■ 表示テキスト:
また書くが『急に具合が悪くなる』はソフトな装丁とタイトルからサブカルエッセイ風味なのかしらとも思いつつ読み始めたが、これ以上ないほど「どマッシブ」な内容でした。蝶野正洋vs中西学戦くらいのつもりで読み進めていったら、木村政彦vsエリオ・グレイシーのようなガチ戦だった。みんな読もうぜ
— takehiko-i-hayashi (@takehikohayashi) 2019年12月6日
以下は,個人的なメモ(ネタばれ注意):
- 個人的に感じた大きな点は以下の2点
- シリアスな問題における個々の意思決定において,確率的な科学的エビデンス*1がほぼ無力(かもしれないと感じた)
- 良さそうな方向は多分提示してくる。ただ,シリアルな状況下で細かな情報を元に複数の選択肢を(自分の意思で)選ぶのは,相当しんどいし,そもそも確率を個人として咀嚼する限界を強く感じた。

■ 提供行:

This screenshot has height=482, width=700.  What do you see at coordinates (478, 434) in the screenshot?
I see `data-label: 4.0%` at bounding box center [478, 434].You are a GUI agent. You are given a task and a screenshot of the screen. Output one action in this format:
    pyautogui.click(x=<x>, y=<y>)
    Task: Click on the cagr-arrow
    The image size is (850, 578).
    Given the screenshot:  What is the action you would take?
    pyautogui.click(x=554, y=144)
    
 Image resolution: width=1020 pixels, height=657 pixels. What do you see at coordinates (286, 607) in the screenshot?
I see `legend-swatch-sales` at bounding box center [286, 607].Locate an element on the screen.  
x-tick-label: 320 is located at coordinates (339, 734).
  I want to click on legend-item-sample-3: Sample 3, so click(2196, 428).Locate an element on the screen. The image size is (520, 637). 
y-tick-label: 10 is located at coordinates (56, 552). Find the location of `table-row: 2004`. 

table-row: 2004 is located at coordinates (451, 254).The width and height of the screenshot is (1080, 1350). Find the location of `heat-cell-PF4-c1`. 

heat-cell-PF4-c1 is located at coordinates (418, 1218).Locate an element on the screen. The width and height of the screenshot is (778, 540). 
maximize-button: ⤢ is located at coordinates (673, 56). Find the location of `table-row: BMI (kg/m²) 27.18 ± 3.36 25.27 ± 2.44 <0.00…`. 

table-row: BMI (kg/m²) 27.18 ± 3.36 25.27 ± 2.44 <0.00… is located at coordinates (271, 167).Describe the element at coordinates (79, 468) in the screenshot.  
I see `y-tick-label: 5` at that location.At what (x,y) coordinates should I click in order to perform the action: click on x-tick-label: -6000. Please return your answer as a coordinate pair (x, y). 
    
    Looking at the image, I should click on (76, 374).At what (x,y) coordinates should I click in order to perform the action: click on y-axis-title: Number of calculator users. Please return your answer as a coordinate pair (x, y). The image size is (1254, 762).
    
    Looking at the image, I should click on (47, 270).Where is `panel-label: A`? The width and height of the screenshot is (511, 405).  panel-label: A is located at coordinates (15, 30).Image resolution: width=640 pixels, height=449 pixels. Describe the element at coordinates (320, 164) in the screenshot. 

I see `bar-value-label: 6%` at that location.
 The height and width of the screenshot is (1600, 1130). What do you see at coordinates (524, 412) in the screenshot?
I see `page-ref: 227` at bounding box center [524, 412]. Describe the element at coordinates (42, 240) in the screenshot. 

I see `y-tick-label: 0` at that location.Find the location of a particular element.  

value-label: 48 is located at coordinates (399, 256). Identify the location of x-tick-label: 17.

■ 課題 1: 表示テキストのうち、「また書くが『急に具合が悪くな」で始まり「無力(かもしれないと感じた)」で終わる部分を、一字一句違えずに書き写してください。
■ 課題 2: 表示テキストで、『急に具合が悪くなる』を読み始める前に投稿者がどのような本だと思っていたかを、そう考えた根拠も含めて1〜3文で説明してください。
■ 課題 3: 表示テキストに登場する格闘家・プロレスラーの人名をすべて挙げてください。
提供行は表示テキストとは関係のない内容です。

■ 出力 1:
また書くが『急に具合が悪くなる』はソフトな装丁とタイトルからサブカルエッセイ風味なのかしらとも思いつつ読み始めたが、これ以上ないほど「どマッシブ」な内容でした。蝶野正洋vs中西学戦くらいのつもりで読み進めていったら、木村政彦vsエリオ・グレイシーのようなガチ戦だった。みんな読もうぜ
— takehiko-i-hayashi (@takehikohayashi) 2019年12月6日
以下は,個人的なメモ(ネタばれ注意):
- 個人的に感じた大きな点は以下の2点
- シリアスな問題における個々の意思決定において,確率的な科学的エビデンス*1がほぼ無力(かもしれないと感じた)

■ 出力 2: 投稿者は、ソフトな装丁とタイトルから、サブカルエッセイ風味の本なのかもしれないと思いつつ読み始めた。しかし実際には、これ以上ないほど「どマッシブ」な内容だった。

■ 出力 3:
- 蝶野正洋
- 中西学
- 木村政彦
- エリオ・グレイシー